— start of Excerpted passage —

For the past year or so my actions have largely been fueled by the belief that a higher power is guiding me to a destiny of its design, but lately I'm considering the possibility that I was born, that we are all born, to find and courageously follow our own hearts - that our hearts are our destinies. For me, yoga is a portal to my heart. Everything that comes along with that - past, present, and future - all present themselves to me, in ways I never conceived. Yoga helps me harness the power to transform all three, however I see fit.

Today I practiced yoga and the woman next to me in class had a tattoo on her forearm that read, "You have everything you need." And I think it's true.


Wednesday, September 21, 2011

on my heart


The thing about the human heart is that, like the earth, it is much deeper than most of us immediately give it credit for. Sometimes we plant seeds in its soil, and the stems grow, and the flowers blossom for a time, and then the winter freeze rolls in and we know that those tender petals we once caressed to life are dead and gone. We imagine them reabsorbed into our very being to be re-distributed for another use, another season, galvanizing us against the next winter, whenever it may come. And then a strange turn of events can reveal to us, still swaying in the wind and reaching for the sun, the garden we long took for dead.

The discovery can be so shocking that it casts a new light on everything that’s happened in our lives since we first thought we laid our garden to rest. Maybe everything we’ve done since that moment has led us to this singular re-discovery. Maybe all the work, all the growth, all the choices, the mistakes - maybe it was all some cosmic plan to till the soil of our hearts, to ready us for the season of harvest. It's been said that an insight the size of a mustard seed can bring down a mountain-sized illusion that's holding our lives together. It’s at this point that maybe the anger comes, the protest - we thought we knew ourselves so well. We thought we had sufficiently healed the heartbreak that came when we turned our backs on those blooms, casting them in a shadow to ensure their demise. How dare they continue to thrive in the darkness, and how dare they reveal themselves to us again, now.

— end of Excerpted passage —
— start of Data section —

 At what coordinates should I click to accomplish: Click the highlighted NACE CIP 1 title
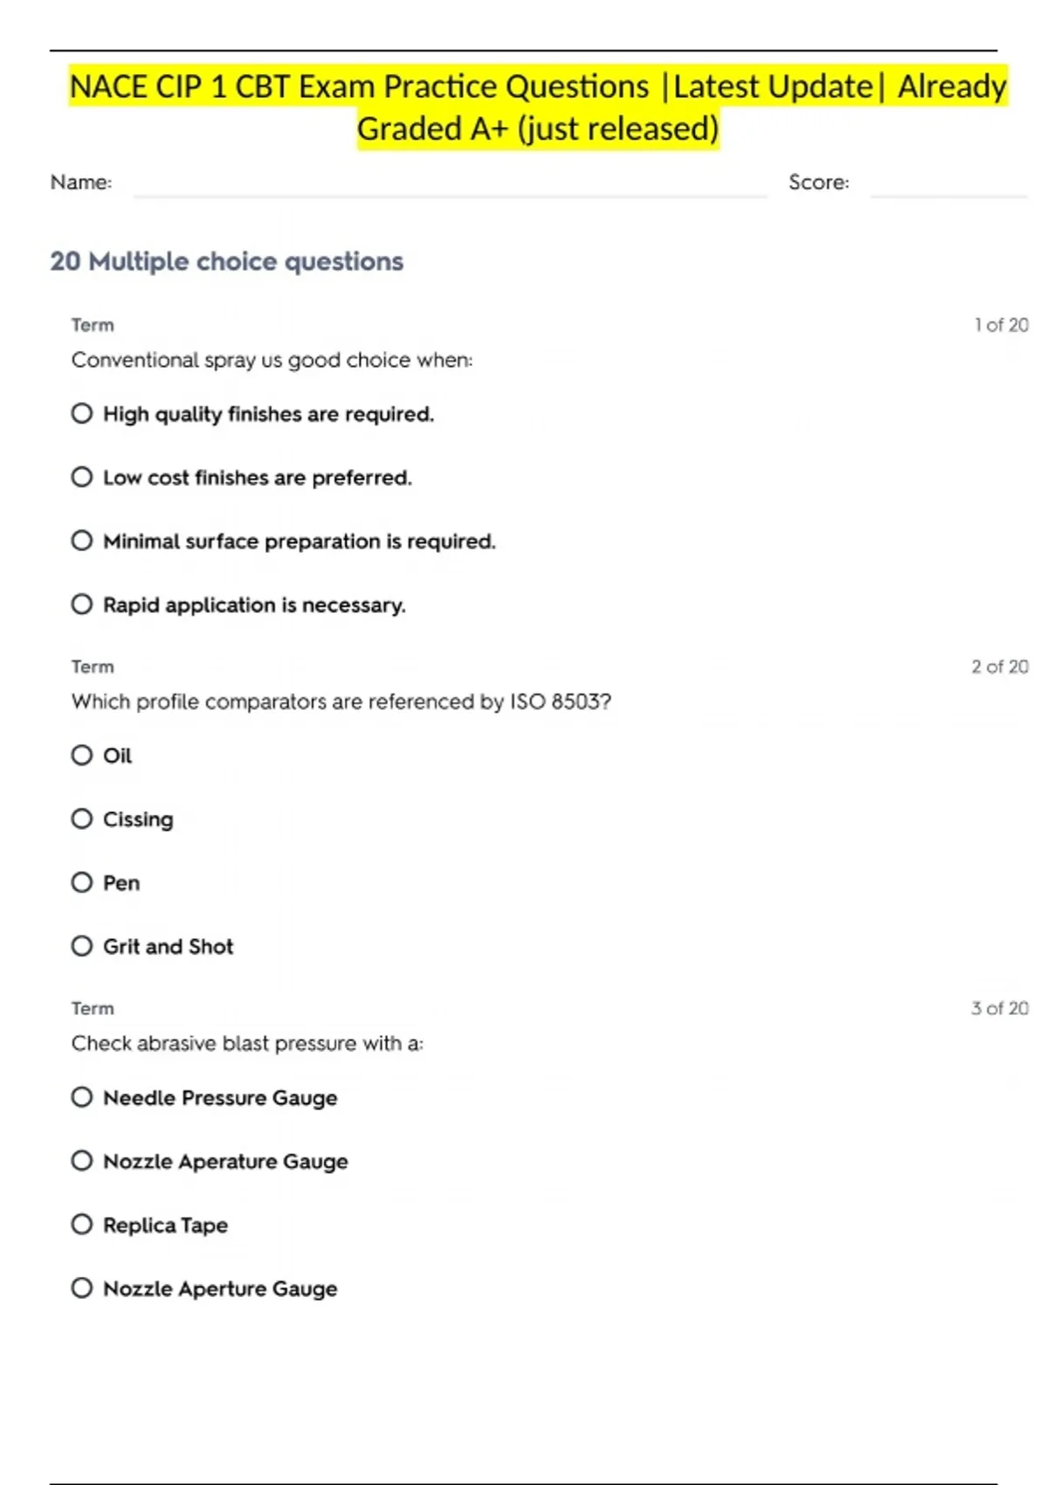[x=537, y=107]
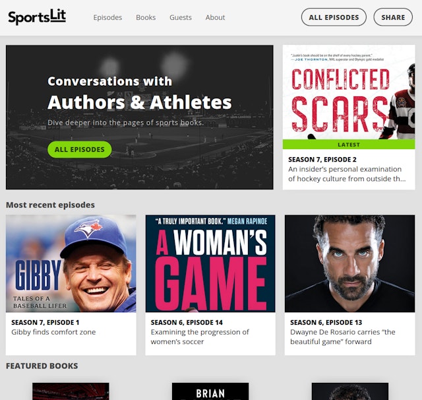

— end of Data section —

Complete the following:
A - Please update the heart passage, starting with "Today I practiced" and going on through "took for dead.", so that "garden" becomes "orchard".
B - In the heart passage, what words were tattooed on the forearm of the woman in the yoga class?
C - Name the four things listed in the heart passage's sentence that begins "Maybe all the work".
The material has nothing to do with the heart passage.

Task-by-task answers:
A -
Today I practiced yoga and the woman next to me in class had a tattoo on her forearm that read, "You have everything you need." And I think it's true.


Wednesday, September 21, 2011

on my heart


The thing about the human heart is that, like the earth, it is much deeper than most of us immediately give it credit for. Sometimes we plant seeds in its soil, and the stems grow, and the flowers blossom for a time, and then the winter freeze rolls in and we know that those tender petals we once caressed to life are dead and gone. We imagine them reabsorbed into our very being to be re-distributed for another use, another season, galvanizing us against the next winter, whenever it may come. And then a strange turn of events can reveal to us, still swaying in the wind and reaching for the sun, the orchard we long took for dead.

B - "You have everything you need."

C - The work, the growth, the choices, and the mistakes.